In case you haven’t noticed, Tokyo became a piece of my soul.
It may be strange to some, but to me this place is pure magic. Memories that I will never forget took shape here and in this city, I fully embraced the weird and the wonderful.
Here are my favorite, weird and wonderful things about Tokyo.
Always on time, clean and quiet, the trains are an experience of their own. Outside of rush hours, it provides a break– a place to briefly decompress from the city on the way to your next stop.
There is no shortage of vending machines in Japan. From drinks, to flower arrangements, to neckties, there is little that vending machines don’t offer. You can even find them in the ramen shops. But don’t worry, your ramen won’t come from the vending machine itself. You pick what kind of ramen you want, toppings, etc. and you pay for it at the machine. The machine dispenses your ticket and then you take it to the counter and give it to the cook where they whip up your order. Easy as that.
There are many animal cafes scattered all over Tokyo where you can go and cozy up to your favorite type of animal. Everyone needs some animal loving, and given that a lot of people don’t have the time or space for pets, these animal cafes are quite popular. Price of admission includes a drink such as coffee or tea…from no other than a vending machine of course.

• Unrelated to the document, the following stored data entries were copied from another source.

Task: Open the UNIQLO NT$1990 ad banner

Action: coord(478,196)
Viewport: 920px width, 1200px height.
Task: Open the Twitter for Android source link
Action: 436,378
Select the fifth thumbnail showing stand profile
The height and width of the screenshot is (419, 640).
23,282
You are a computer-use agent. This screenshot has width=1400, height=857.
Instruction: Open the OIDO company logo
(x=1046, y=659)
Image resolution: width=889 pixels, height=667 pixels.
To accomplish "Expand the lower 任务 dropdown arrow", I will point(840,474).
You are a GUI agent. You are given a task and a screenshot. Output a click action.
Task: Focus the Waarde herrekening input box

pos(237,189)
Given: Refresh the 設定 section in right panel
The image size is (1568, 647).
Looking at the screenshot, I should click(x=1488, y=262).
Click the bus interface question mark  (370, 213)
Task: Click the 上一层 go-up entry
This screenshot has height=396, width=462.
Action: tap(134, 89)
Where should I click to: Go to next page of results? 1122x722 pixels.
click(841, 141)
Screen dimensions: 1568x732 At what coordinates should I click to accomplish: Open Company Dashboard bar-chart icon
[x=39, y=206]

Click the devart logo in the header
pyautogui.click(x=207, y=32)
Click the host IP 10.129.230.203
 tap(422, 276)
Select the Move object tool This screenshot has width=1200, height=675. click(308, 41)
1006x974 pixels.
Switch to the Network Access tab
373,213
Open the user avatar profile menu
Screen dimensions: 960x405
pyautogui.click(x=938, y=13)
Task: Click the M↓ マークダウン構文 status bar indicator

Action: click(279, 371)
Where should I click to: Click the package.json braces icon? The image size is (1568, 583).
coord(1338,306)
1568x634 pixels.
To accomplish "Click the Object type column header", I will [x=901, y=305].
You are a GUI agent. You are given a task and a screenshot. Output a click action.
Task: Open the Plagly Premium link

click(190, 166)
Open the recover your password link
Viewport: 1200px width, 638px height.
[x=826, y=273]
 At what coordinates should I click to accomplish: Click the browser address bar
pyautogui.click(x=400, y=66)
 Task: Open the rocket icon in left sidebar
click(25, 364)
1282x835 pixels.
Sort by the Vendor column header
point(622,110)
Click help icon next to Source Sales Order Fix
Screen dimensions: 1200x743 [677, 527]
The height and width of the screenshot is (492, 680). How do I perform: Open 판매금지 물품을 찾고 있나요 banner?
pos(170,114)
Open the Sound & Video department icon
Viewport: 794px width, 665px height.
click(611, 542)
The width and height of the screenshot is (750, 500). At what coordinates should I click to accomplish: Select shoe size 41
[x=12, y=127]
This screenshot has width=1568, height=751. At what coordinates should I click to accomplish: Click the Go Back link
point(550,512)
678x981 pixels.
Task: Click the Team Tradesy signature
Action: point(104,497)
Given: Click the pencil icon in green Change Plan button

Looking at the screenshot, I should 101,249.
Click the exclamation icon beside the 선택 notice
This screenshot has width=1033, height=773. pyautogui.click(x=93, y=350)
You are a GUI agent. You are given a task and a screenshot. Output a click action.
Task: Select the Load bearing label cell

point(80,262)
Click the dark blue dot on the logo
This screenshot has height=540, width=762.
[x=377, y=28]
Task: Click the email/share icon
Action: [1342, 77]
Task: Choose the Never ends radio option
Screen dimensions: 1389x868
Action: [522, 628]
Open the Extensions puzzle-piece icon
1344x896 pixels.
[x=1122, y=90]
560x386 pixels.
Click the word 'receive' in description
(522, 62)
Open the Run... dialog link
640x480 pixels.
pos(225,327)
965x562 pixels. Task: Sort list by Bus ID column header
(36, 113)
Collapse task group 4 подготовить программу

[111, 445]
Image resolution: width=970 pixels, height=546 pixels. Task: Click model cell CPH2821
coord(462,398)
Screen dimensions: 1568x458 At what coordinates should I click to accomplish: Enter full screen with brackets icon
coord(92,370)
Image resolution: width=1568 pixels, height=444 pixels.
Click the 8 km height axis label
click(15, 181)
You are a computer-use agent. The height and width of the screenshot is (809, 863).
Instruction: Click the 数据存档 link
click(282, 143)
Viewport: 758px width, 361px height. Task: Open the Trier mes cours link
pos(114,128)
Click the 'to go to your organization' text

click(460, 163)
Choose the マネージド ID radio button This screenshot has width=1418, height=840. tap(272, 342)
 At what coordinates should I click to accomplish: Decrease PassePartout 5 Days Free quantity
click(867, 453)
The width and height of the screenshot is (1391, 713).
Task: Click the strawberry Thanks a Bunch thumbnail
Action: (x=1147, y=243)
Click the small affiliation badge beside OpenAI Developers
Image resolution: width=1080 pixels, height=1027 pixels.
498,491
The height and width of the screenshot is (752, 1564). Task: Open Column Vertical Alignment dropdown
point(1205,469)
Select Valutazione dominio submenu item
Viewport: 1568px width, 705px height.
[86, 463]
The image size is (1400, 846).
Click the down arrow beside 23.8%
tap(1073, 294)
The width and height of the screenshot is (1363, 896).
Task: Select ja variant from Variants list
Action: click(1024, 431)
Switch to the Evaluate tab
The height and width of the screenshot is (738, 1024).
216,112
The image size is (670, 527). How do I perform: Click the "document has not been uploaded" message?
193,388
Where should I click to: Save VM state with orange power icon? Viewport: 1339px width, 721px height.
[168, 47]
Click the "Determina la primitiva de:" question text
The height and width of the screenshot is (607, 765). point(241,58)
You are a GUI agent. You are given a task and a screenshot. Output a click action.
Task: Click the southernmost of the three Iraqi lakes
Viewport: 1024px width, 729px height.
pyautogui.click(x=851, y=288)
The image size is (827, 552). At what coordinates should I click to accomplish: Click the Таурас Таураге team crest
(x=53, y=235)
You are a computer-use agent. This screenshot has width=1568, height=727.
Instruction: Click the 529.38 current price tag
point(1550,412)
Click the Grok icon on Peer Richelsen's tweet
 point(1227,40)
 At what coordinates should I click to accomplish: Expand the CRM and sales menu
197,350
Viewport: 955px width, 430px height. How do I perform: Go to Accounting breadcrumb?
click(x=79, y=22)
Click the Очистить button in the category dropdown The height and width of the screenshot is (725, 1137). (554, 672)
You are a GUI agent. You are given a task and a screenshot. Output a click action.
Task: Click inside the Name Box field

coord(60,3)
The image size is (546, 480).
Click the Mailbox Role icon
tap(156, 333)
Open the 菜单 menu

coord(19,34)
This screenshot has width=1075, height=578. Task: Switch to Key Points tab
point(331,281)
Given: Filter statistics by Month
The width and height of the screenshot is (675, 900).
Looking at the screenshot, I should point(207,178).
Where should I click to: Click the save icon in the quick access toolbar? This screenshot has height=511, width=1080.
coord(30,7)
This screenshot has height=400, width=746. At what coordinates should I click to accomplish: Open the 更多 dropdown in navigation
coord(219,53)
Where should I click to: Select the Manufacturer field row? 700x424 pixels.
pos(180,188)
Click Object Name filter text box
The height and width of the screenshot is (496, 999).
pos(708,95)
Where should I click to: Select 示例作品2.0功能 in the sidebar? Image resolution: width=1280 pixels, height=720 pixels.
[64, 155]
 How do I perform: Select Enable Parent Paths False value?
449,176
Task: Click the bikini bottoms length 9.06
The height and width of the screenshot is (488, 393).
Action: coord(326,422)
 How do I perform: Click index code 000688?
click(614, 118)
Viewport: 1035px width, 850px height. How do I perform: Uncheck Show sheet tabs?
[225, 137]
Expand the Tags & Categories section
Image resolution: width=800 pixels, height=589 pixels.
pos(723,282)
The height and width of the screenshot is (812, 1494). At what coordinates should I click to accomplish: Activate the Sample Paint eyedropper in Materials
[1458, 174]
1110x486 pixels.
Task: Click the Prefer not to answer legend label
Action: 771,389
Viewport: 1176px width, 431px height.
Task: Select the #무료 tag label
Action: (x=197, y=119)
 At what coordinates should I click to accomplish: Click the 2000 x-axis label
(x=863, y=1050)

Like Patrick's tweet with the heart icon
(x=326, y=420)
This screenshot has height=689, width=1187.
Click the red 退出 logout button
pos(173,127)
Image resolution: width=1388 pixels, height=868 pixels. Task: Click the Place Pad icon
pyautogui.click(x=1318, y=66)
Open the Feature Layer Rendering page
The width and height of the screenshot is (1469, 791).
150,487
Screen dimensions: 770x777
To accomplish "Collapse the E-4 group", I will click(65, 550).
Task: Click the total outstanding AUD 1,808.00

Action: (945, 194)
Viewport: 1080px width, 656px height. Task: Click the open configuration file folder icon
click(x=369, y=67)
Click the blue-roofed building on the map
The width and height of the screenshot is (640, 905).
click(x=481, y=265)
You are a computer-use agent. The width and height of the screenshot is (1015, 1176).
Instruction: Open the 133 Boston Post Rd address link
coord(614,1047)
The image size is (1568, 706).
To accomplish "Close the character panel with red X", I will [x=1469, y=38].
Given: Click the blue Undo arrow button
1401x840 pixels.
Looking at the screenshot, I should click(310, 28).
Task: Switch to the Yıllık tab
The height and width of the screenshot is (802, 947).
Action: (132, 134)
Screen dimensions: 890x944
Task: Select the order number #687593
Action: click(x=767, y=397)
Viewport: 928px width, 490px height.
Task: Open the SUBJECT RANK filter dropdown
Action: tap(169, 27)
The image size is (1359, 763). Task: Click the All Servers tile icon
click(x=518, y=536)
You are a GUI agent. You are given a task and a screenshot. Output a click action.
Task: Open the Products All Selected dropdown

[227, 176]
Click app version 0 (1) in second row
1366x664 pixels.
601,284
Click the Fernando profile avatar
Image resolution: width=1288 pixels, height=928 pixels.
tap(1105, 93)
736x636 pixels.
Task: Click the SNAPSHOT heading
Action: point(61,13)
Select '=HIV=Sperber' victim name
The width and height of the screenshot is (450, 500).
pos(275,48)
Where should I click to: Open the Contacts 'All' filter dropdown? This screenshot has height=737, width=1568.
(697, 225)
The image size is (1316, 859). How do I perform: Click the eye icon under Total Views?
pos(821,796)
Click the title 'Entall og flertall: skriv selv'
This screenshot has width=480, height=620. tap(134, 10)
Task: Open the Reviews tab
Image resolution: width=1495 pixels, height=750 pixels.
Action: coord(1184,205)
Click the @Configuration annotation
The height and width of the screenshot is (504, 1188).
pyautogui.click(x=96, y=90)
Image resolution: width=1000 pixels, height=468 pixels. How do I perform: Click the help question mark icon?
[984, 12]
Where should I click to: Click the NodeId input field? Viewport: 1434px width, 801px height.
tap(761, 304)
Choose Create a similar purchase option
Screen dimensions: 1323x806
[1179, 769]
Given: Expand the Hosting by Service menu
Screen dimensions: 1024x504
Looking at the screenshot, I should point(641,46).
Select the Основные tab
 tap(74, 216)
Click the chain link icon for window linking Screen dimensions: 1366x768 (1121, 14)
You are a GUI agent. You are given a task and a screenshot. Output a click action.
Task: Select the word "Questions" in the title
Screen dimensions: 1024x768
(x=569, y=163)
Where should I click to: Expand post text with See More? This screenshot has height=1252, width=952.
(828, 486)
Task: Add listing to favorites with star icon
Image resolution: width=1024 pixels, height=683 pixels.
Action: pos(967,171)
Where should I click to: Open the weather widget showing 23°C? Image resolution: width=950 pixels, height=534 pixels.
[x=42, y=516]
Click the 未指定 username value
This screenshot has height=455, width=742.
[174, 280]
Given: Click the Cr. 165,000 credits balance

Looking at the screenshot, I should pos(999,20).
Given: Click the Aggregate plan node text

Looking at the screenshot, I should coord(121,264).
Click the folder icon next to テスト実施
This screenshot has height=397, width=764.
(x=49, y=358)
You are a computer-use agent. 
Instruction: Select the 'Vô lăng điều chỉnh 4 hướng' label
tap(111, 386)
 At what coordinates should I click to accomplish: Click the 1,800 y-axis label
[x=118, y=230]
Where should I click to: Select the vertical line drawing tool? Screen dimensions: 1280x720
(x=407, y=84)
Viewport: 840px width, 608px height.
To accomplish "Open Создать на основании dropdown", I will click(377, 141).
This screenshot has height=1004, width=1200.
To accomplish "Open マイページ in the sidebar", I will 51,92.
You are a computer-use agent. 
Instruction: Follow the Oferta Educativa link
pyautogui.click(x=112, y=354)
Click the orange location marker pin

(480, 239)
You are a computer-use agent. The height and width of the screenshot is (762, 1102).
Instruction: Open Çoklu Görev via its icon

There are really no words to describe this. The only thing I can say is that no dinner is actually involved. It’s drumlines, dancers, weird furry animals, dinosaurs and lots of lights. You’ll just have to see it for yourself. Prepare for sensory overload at its finest.
This has become a tourist spot, made popular by Gwen Stefani. Along Takeshita Street, you will find the young fashion district, where wacky and weird fashion live. You can also shop and gorge yourself into a sugar coma with sweets that are nothing short of kawaii (cute). Or check out one of the many coffee shops— for instance, this one that turns your latte into anything you desire. I naturally chose my dog. What more could you want?
Among the high skyscrapers and in-between steel and glass, you occasionally come across space. You may always be looking up but then you find yourself having to lower your gaze and find a red-accented gem; a symbol of something different—something spiritual. No matter the neighborhood, every corner of Tokyo can surprise you.
This is the Times Square of Tokyo and certainly my favorite place to go and people watch. Not only will you find the busiest crosswalk in the world, but you can also find a multitude of bars, karaoke, restaurants and 100-yen shops. Whatever you find, it will surely be vibrant, busy and beyond energetic.
Once I saw this I knew I HAD to do it. Where else would you want to go go-karting, dressed as your favorite character from Mario Kart and throw imaginary banana peels as you cruise on Rainbow Bridge?! However, I was devastated when I found out you need a Japanese drivers license or International Drivers Permit in order to sign-up. So make sure to get yours before coming to Tokyo.
Six alleyways filled with over 200 shanty bars are nestled within the bustle of Shinjuku. Each bar is intimate and seats maybe 10 people at most, making it a key place to bar hop.
In true Lost in Translation style, you can rent a Karaoke room, put on a costume and sing your heart out just like Scarlett Johansen and Bill Murray. Flashing lights, drinks and a microphone are the ingredients for a great time. This is the one they visit in the movie, although they have so many branches throughout Tokyo.
In true Japanese fashion, art exhibitions here are far from typical. Japan has figured out that museums can indeed be interesting, fun and of course, weird. The National Art Center Tokyo is always showcasing exhibitions from around the world. I visited SUNSHOWER: Contemporary Art from Southeast Asia 1980s to Now and was literally on cloud nine as I played in a room of fluffy yarn and colorful wind chimes.
Also, Team Lab is a Tokyo-based creative group that puts on a lot of experiential events that blend the lines between art, science, technology and creativity. I went to their Art Night in Tokyo, which was basically a light show synced with music and the most fun hour of my life. They put on events around Japan and all over the globe. Check their schedules by visiting their websites.
Tokyo is a haven for book lovers. You can choose from the big chain bookstores of Tsutaya to the small used-book shops. Sure, almost all the books are in Japanese and that’s enough to drive you crazy. But they are so pretty that you will want to buy them all anyways.
Of course I’m partial to this place, being that it’s the neighborhood I lived in. I’ll miss my train station that is miles deep underground, the cobblestoned streets, the ramen shop on the corner of the main street, the coffee shop a block from my house and the conbinis open at every hour of the day. Fun fact: this was also the neighborhood where Sailor Moon was based on. It was everything my inner geek could have wished for.
These convenience stores, also know as “conbinis” are open 24/7. They were the best for two main reasons: it was a safe bet for food-on-the-go and it had ATMs for foreigners like myself to withdraw cash. But besides that, conbinis came a part of my morning ritual: cafe au lait, salmon onigiri and my bus ride to Ebisu Garden Place Tower. It was one of those routines that make you feel at home.
After my time in Tokyo, strange is actually normal— and I don’t want to live my life any other way.
What’s your favorite thing about Tokyo?